Prostate cancer (PCa) is the second most diagnosed cancer in men and ranked fifth in overall cancer diagnosis. During the past decades, it has arisen as a significant life-threatening disease in men at an older age. At the early onset of illness when it is in localized form, radiation and surgical treatments are applied against this disease. In case of adverse situations androgen deprivation therapy, chemotherapy, hormonal therapy, etc. are widely used as a therapeutic element. However, studies found the occurrences of several side effects after applying these therapies. In current work, several immunoinformatic techniques were applied to formulate a multi-epitopic vaccine from the overexpressed antigenic proteins of PCa. A total of 13 epitopes were identified from the five prostatic antigenic proteins (PSA, PSMA, PSCA, STEAP, and PAP), after validation with several in silico tools. These epitopes were fused to form a vaccine element by (GGGGS)₃ peptide linker. Afterward, 5, 6-dimethylxanthenone-4-acetic acid (DMXAA) was used as an adjuvant to initiate and induce STING-mediated cytotoxic cascade. In addition, molecular docking was performed between the vaccine element and HLA class I antigen with the low ACE value of −251 kcal/mol which showed a significant binding. Molecular simulation using normal mode analysis (NMA) illustrated the docking complex as a stable one. Therefore, this observation strongly indicated that our multi epitopes bases peptide vaccine molecule will be an effective candidate for the treatment of the PCa.

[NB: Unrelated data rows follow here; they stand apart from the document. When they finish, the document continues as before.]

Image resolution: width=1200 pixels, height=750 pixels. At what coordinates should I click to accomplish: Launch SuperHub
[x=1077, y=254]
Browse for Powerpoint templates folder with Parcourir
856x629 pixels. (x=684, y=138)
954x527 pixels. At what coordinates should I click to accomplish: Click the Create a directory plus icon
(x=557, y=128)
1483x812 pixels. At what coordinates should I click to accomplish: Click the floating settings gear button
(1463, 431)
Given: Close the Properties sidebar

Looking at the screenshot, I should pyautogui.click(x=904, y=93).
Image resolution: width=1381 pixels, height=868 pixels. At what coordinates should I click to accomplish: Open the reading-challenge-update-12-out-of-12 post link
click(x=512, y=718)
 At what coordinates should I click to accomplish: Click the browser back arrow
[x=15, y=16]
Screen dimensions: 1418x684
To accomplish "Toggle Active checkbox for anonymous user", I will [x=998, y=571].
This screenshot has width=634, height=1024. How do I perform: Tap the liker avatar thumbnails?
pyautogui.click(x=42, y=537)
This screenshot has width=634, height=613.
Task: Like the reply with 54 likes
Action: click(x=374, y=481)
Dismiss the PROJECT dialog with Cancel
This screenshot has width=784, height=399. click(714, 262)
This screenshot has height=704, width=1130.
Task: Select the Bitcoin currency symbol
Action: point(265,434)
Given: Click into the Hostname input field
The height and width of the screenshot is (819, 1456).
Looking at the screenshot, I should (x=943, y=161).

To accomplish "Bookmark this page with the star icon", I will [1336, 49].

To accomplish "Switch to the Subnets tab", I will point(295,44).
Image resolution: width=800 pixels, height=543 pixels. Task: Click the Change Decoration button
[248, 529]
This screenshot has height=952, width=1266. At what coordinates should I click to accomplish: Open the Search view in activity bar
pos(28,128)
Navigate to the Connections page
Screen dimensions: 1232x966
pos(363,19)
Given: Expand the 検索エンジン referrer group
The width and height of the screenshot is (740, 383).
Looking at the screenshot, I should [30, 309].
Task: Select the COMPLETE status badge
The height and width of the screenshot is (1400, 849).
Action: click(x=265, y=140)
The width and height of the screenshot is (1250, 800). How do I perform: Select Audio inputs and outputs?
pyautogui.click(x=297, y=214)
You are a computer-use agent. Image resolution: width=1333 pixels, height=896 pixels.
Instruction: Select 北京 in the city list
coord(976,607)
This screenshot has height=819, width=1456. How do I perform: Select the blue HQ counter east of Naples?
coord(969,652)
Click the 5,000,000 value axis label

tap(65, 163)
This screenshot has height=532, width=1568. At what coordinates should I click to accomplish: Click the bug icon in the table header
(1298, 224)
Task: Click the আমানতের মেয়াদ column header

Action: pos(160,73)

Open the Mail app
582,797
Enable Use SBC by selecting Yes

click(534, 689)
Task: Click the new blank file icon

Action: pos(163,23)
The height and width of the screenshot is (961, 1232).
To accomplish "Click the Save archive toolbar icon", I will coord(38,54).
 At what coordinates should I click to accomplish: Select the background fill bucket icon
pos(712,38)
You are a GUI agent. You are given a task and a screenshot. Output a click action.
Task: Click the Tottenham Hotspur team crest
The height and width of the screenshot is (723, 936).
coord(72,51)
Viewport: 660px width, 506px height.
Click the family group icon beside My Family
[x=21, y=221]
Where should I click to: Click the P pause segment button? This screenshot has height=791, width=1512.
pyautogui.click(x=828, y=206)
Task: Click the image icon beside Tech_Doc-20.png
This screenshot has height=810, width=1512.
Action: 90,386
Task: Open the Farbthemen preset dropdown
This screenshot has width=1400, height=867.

前列腺癌（PCa）是男性中诊断第二多的癌症，在整体癌症诊断中排名第五。在过去的几十年中，它已成为老年男性中一种严重的威胁生命的疾病。在疾病以局部形式出现的早期发作时，对这种疾病进行放射和外科治疗。在不利情况下，雄激素剥夺疗法，化学疗法，激素疗法等被广泛用作治疗成分。但是，研究发现，应用这些疗法后会出现多种副作用。在当前的工作中，几种免疫信息学技术被用于从过表达的PCa抗原蛋白中配制多表位疫苗。从五个前列腺抗原蛋白（PSA，PSMA，PSCA，STEAP和PAP）中总共鉴定出13个表位，经过几个in silico工具验证后。这些表位通过（GGGGS）融合形成疫苗元件_3个肽接头。之后，使用5，6-二甲基黄嘌呤酮-4-乙酸（DMXAA）作为佐剂来引发和诱导STING介导的细胞毒性级联反应。此外，在疫苗元件和HLA I类抗原之间进行了分子对接，其ACE值为-251 kcal / mol，具有很强的结合力。使用正态模式分析（NMA）进行的分子模拟表明，对接复合物是一种稳定的复合物。因此，该观察结果强烈表明我们的多表位碱基肽疫苗分子将是治疗PCa的有效候选者。